Used car prices are booming in the US. They jumped 10% from March to April, the biggest spike since 1953, when the government started collecting data. Overall consumer prices rose 0.8%, a bigger increase than expected, according to the latest data from the Bureau of Labor Statistics.
But the pop in prices is not necessarily an immediate cause for concern for inflation hawks worried that the trillions of dollars the government has pumped into the economy will overheat it. What’s happening in the used-car market sheds light on why.
The pandemic strained supply chains
Americans are starting to travel around again as pandemic restrictions ease, and the extra demand for cars is hitting at a time when supply is tight. Car production has been sputtering due to Covid-19. Many manufacturing plants shut down early on in the pandemic as governments struggled to contain the virus. And although car makers have been reopening their assembly lines since then, they have been slowed by a variety of supply chain constraints.

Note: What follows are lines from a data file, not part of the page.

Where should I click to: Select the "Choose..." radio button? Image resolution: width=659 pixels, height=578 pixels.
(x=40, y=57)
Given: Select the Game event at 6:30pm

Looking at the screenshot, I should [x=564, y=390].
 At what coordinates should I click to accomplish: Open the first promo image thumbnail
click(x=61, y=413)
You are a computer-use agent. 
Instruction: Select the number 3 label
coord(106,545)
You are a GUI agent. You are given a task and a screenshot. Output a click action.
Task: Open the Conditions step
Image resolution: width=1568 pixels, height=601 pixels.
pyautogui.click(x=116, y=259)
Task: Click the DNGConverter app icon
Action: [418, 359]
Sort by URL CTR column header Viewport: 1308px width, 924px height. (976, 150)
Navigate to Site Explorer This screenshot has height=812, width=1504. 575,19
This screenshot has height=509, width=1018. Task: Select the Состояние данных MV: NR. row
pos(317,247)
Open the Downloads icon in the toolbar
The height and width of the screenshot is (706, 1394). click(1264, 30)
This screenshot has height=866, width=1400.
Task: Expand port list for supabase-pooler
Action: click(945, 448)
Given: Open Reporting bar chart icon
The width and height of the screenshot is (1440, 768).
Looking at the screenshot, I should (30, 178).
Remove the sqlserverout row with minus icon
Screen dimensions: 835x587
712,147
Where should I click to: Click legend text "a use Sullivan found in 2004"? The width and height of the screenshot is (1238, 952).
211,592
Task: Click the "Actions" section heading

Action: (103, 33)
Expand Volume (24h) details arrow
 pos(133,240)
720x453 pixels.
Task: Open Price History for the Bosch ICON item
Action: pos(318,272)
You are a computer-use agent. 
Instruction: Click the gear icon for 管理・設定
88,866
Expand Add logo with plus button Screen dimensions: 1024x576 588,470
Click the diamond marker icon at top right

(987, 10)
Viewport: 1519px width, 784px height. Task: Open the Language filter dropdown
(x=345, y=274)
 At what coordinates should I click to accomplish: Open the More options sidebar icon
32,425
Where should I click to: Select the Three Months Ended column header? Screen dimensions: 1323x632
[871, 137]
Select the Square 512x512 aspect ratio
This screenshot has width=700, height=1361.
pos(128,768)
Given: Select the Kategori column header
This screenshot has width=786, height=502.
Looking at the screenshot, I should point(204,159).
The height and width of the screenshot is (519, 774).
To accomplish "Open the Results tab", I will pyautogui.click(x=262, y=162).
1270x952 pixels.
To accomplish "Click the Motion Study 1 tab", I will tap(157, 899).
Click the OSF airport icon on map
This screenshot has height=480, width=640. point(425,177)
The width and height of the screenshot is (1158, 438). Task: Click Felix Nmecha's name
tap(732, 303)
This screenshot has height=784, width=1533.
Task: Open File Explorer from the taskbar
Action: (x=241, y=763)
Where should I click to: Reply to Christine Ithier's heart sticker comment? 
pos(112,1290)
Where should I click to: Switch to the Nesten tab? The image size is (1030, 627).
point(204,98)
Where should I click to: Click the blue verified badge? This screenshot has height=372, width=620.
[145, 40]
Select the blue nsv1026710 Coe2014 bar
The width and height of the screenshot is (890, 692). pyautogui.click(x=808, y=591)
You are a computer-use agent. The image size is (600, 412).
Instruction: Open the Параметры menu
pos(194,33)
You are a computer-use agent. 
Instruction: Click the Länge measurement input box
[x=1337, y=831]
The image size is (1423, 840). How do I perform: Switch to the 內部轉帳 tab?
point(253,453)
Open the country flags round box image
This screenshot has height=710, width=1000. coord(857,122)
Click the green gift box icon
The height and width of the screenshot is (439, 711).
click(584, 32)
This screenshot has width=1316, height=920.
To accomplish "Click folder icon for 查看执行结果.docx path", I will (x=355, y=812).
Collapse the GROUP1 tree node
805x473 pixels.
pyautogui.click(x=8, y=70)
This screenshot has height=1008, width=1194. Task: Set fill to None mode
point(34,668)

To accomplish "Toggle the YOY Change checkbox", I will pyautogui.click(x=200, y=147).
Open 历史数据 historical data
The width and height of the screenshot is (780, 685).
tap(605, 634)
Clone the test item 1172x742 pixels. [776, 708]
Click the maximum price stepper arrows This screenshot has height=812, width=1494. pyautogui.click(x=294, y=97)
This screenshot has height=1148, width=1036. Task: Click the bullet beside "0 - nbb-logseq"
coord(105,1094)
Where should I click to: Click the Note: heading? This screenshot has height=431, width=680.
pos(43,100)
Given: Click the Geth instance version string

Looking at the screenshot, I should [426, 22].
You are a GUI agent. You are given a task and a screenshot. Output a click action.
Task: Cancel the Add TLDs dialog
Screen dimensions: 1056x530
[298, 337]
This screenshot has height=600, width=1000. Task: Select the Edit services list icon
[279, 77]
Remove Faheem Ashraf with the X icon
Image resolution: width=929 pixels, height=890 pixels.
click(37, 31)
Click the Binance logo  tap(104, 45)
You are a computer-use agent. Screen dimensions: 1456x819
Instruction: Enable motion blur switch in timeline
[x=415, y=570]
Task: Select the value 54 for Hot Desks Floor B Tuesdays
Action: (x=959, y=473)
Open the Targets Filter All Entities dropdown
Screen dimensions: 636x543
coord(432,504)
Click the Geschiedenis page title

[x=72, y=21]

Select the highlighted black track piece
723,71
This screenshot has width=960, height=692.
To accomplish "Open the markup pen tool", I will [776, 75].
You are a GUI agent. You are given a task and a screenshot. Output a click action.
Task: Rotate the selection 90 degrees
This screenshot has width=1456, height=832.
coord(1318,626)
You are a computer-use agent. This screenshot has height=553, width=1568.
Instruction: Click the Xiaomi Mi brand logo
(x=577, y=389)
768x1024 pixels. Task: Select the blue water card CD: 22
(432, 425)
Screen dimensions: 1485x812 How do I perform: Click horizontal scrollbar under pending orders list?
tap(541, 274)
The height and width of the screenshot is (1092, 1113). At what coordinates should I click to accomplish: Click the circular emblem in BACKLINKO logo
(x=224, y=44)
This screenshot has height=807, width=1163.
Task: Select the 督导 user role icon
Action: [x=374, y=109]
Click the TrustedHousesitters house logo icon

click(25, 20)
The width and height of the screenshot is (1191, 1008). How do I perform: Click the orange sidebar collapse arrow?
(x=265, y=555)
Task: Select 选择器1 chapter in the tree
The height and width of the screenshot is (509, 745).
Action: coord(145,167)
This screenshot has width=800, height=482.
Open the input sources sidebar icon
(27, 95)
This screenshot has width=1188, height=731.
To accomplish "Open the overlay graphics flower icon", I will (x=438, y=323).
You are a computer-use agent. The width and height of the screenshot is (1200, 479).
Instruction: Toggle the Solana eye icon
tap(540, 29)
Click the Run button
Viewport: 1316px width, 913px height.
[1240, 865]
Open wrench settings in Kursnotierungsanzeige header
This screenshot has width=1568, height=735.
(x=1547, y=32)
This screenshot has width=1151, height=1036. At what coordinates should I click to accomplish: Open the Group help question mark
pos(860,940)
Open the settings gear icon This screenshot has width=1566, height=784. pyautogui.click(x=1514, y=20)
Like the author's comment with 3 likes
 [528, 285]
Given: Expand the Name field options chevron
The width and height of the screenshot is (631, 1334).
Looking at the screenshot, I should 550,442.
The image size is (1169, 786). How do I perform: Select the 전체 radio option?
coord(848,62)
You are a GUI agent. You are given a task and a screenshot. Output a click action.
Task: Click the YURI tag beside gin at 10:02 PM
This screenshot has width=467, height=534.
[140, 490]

With fewer new cars in the market, US consumers have been turning to used-car lots, driving prices higher.
The economy is revving up
To be sure, rising prices are also a reflection of the economic recovery—and the economic stimulus. Americans are spending more, resulting in higher prices for all kinds of products, from food to clothes. But that doesn’t mean inflation is about to get out of control. April’s price increases should be looked at in the context of the sharp drops at the beginning of the pandemic. Those kinks should be ironed out as time goes by.
The same is true for the supply chain constraints that are pushing prices higher. In fact, a big chunk of April’s overall increase—more than a third—can be attributed to the rising prices for used cars. Once manufacturers restock supplies of new cars, demand for used cars should wane and prices should go down.
Many economists, including officials at the US Federal Reserve, are expecting that will be the case for prices in general sooner rather than later. After the release of the inflation report, Fed vice chair Richard Clarida said he expects prices to keep rising for a few months before easing by the end of the year. “I expect inflation to return to—or perhaps run somewhat above—our 2% longer-run goal in 2022 and 2023,” he added.